İlkbaharda doğa canlanır, insanlar yabani otları topladıkları dağlara yönelir.
Yılda 300’den fazla güneşli gün ve Sevan Gölü’nün kapladığı geniş alanlarla Ermenistan, dünyanın en lezzetli meyve ve sebzelerinden bazılarıyla tanınır.
Ermeni kültüründe geleneksel olarak kadınların yemek hazırlamasına rağmen, bugün “Tsağkunk” ve “Glkhatun” restoranlarının Arevik Martirosyan gibi şefleri, becerileri ve yenilikçi yaklaşımlarıyla uluslararası alanda tanınmaktadır.
Martirosyan, yerel yemeklere ve eski tariflere odaklanıyor, ancak bunları modern yöntemlerle sunarak kültür, doğa ve lezzet arasındaki bağlantıyı vurguluyor.
Bir diğer önemli yenilikçi ise, mevsimlik ve yerel malzemelere olan ilgisiyle tanınan, Kçuç ve Tava restoranlarının şefi ve sahibi Varda Avetisyan’dır.
Varda, restoranlarında unutulmuş tarifleri ve gelenekleri canlandırıyor, restoranlardan birinin ismini aldığı testide (kçuç) haşlama ve çorbalar gibi eşsiz Ermeni yemeklerine odaklanıyor.
Arm Food Lab’ın kurucusu ve Ootelie Bakery’nin ortak sahibi Ani Harutyunyan, modern Ermeni gastronomisinin gelişmesinde de önemli bir rol oynuyor.
Projeleri, geleneksel Ermeni tekniklerini ve bileşenlerini incelemeyi ve bunları yeni yaratıcı formatlara uyarlamayı amaçlıyor.
Arm Food Lab, hem yerli şefleri, hem de yabancı misafirleri bir araya getiren, deney ve mutfak araştırmaları için bir platform haline geldi.
“Ermenilerin ne yediğini, nasıl yediğini, hangi tarifleri, hangi malzemeleri kullandıklarını anlamak istiyorum”,- diyor.

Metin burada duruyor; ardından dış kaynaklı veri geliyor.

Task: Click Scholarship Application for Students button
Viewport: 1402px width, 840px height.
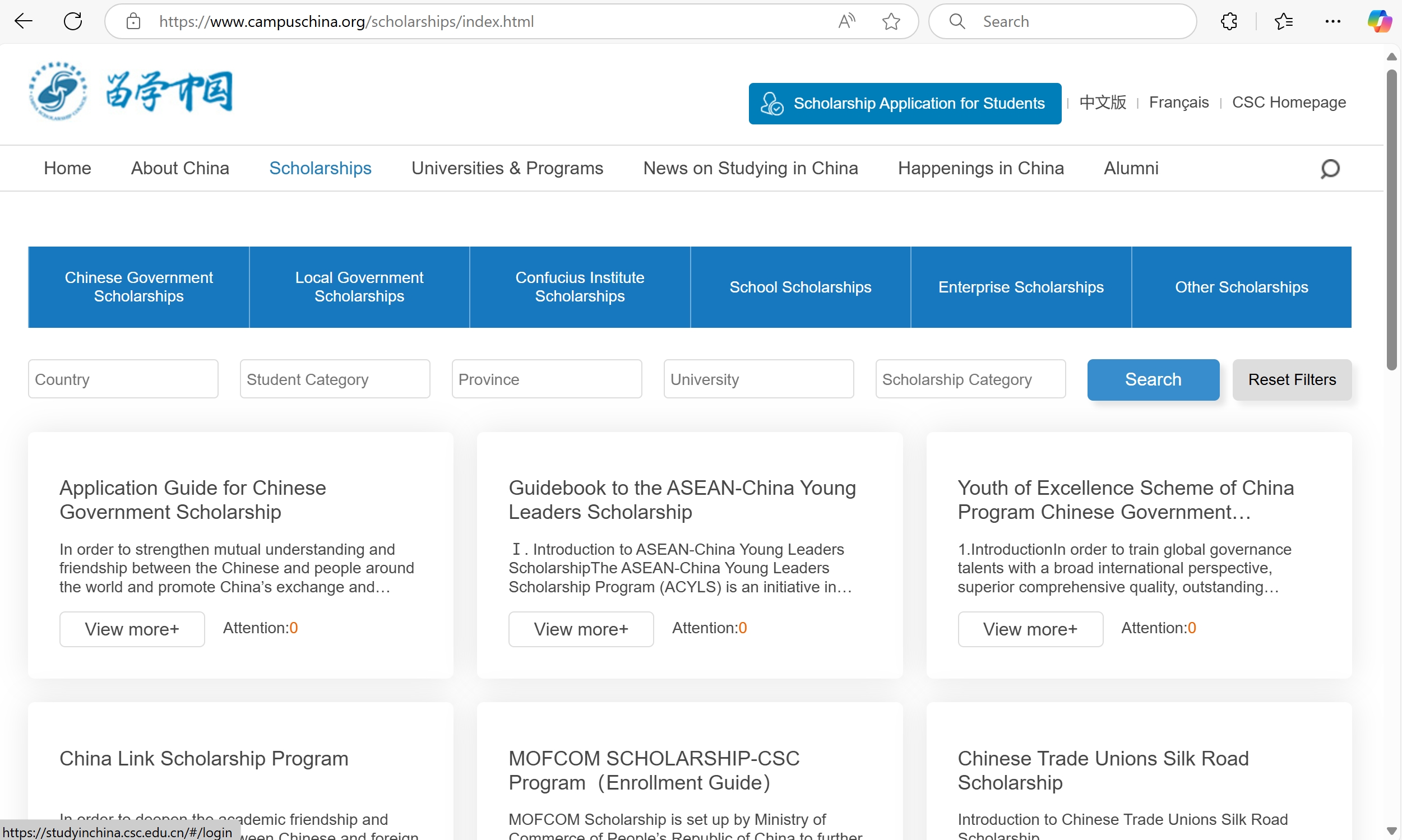Action: [904, 104]
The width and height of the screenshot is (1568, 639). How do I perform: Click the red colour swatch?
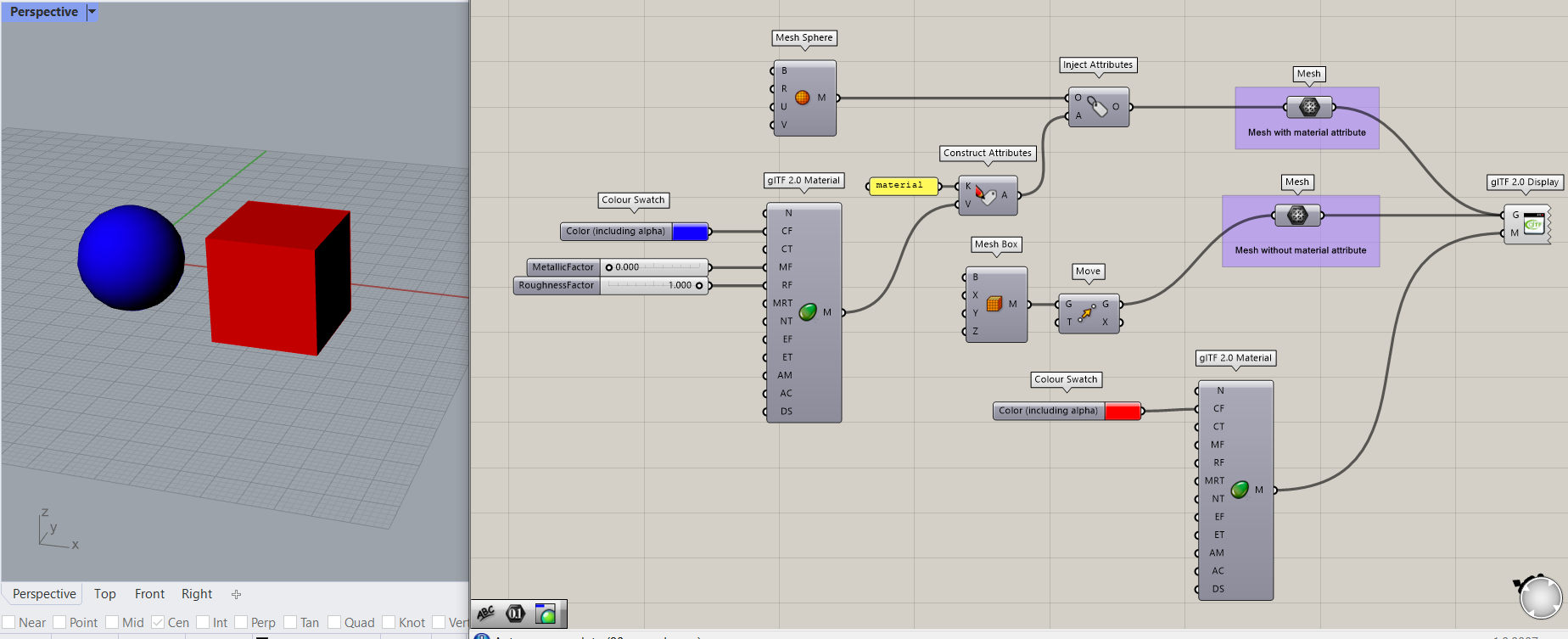tap(1123, 412)
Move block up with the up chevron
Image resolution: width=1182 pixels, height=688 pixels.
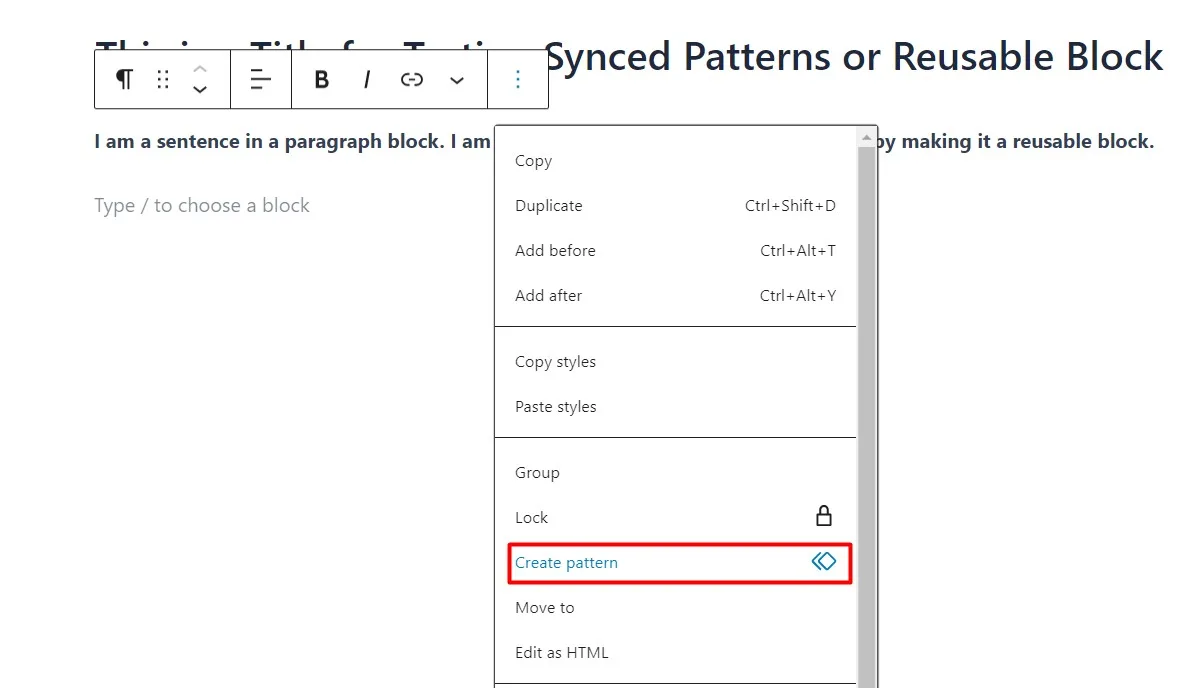(x=200, y=69)
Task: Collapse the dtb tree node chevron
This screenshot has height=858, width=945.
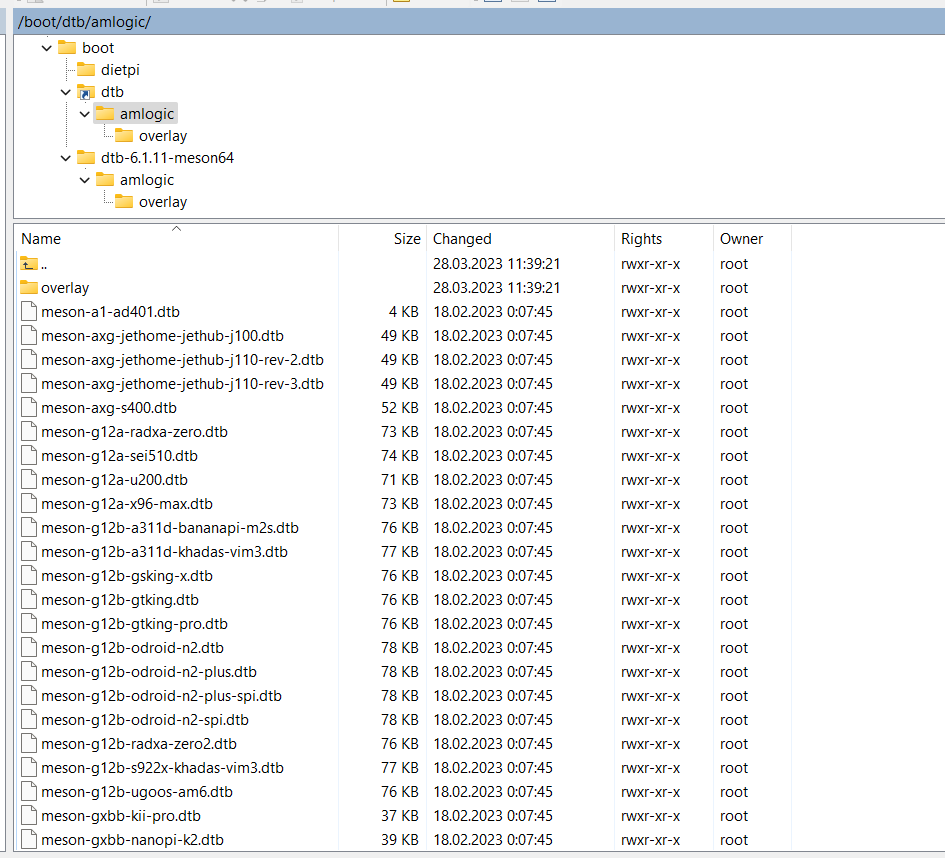Action: point(66,92)
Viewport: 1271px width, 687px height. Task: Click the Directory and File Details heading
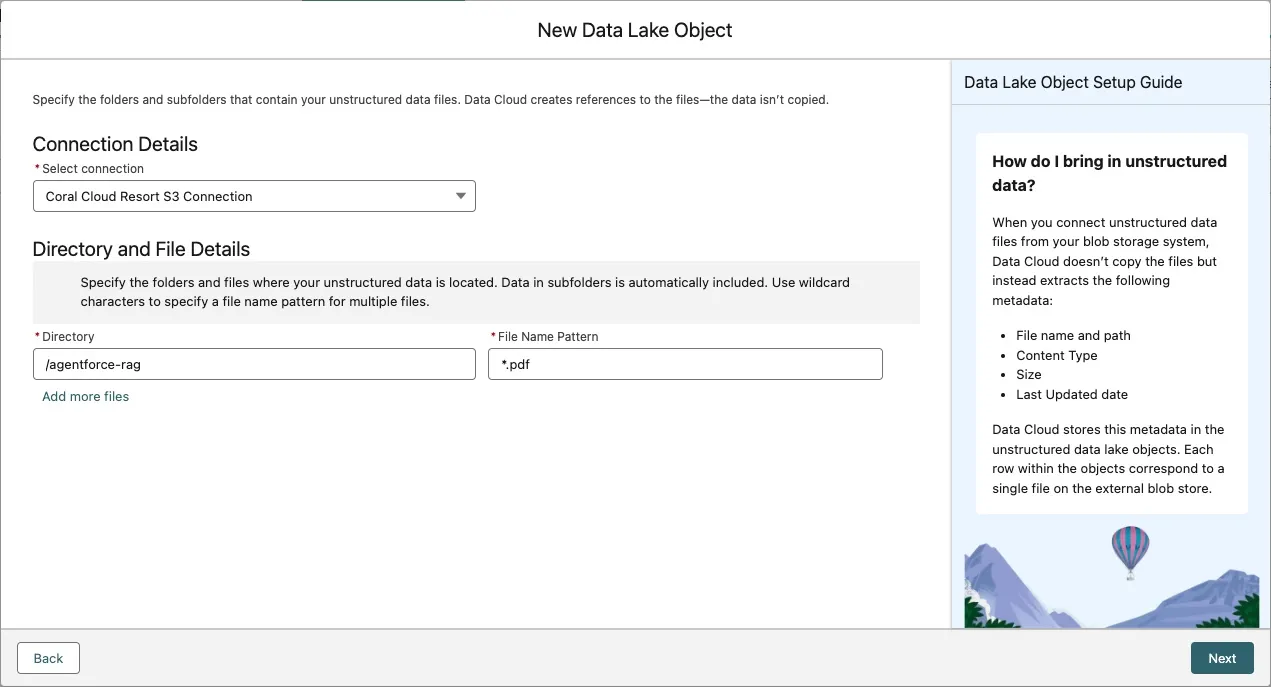(141, 249)
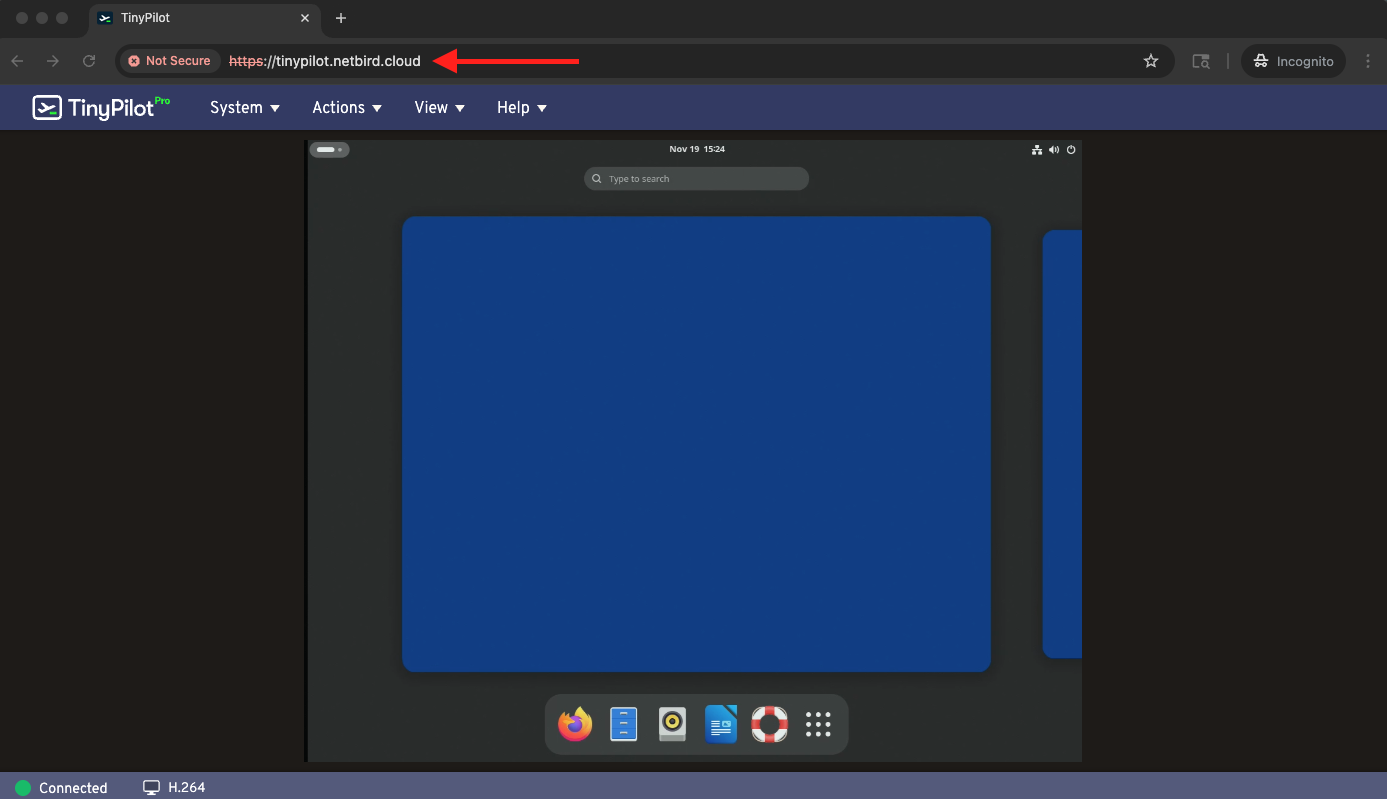
Task: Expand the Actions dropdown menu
Action: point(347,108)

Ermenistan aynı zamanda şarapçılığın beşiği olarak da kabul ediliyor.
Dünyanın ilk şarap imalathanesi, ülkenin güneyindeki Areni-1 mağarasında keşfedildi.
Ermeni şaraplarına artan ilgi bağlamında, In Vino şarap barının ortak sahibi Mariam Sağatelyan, Ermeni şarap yapımının eşsiz tadı ve potansiyelini vurgulayarak, doğal olanlar da dâhil olmak üzere, en iyi yerel şarapları aktif olarak tanıtıyor.
“Açtığımızda içilmeye uygun sadece 10 çeşit Ermeni şarabımız vardı.
Şimdi bunların sayısı 600’den fazla.
Kimse şarap içmezdi, yalnızca votka”,- diyor Mariam.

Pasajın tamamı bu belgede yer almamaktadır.